## TASK BRIEF
Put the lines of the material below into a JSON list of strings, one string per line, and skip blank lines. Leave the pictures out of the answer.

## DATA SUPPLIED

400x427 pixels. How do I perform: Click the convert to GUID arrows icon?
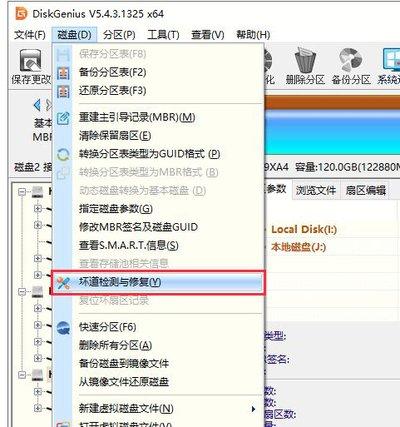point(63,154)
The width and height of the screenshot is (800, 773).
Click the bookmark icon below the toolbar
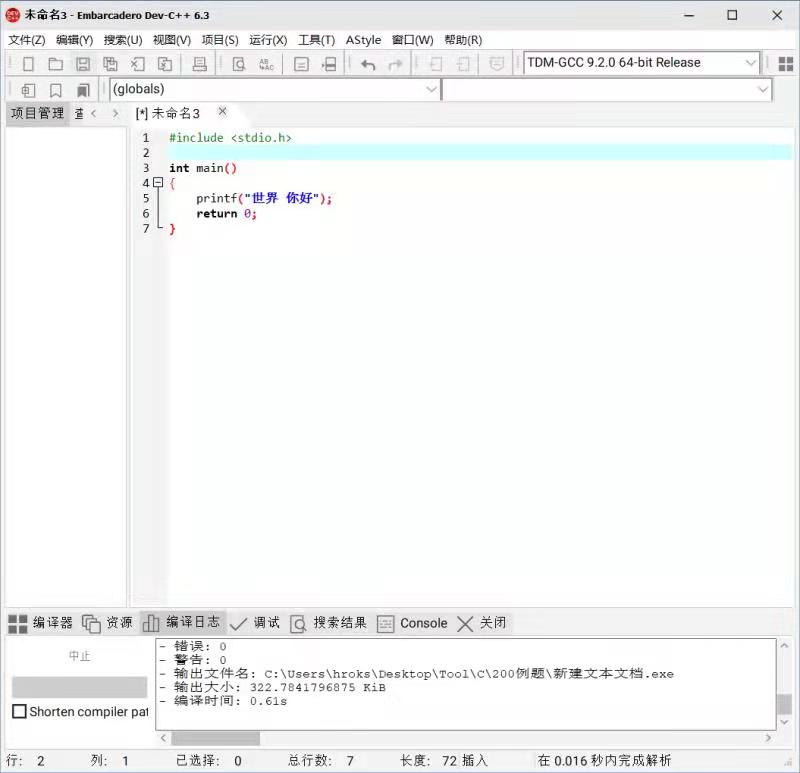click(x=55, y=90)
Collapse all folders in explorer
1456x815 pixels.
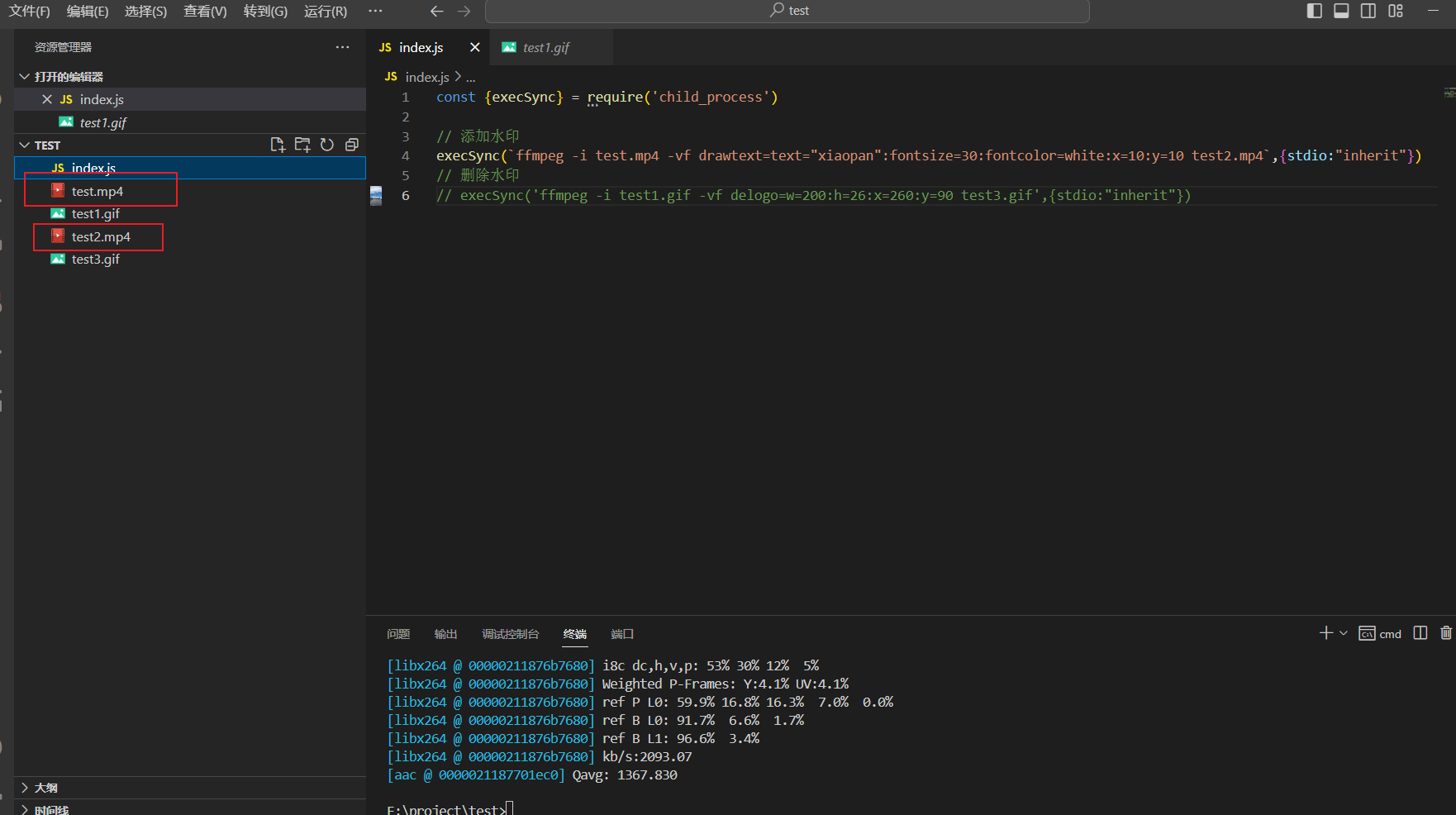coord(352,145)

## ANSWER FOR THIS EXERCISE
[
  "400x427 pixels. How do I perform: Click the convert to GUID arrows icon?",
  "point(63,154)",
  "The width and height of the screenshot is (800, 773).",
  "Click the bookmark icon below the toolbar",
  "click(x=55, y=90)",
  "Collapse all folders in explorer",
  "1456x815 pixels.",
  "coord(352,145)"
]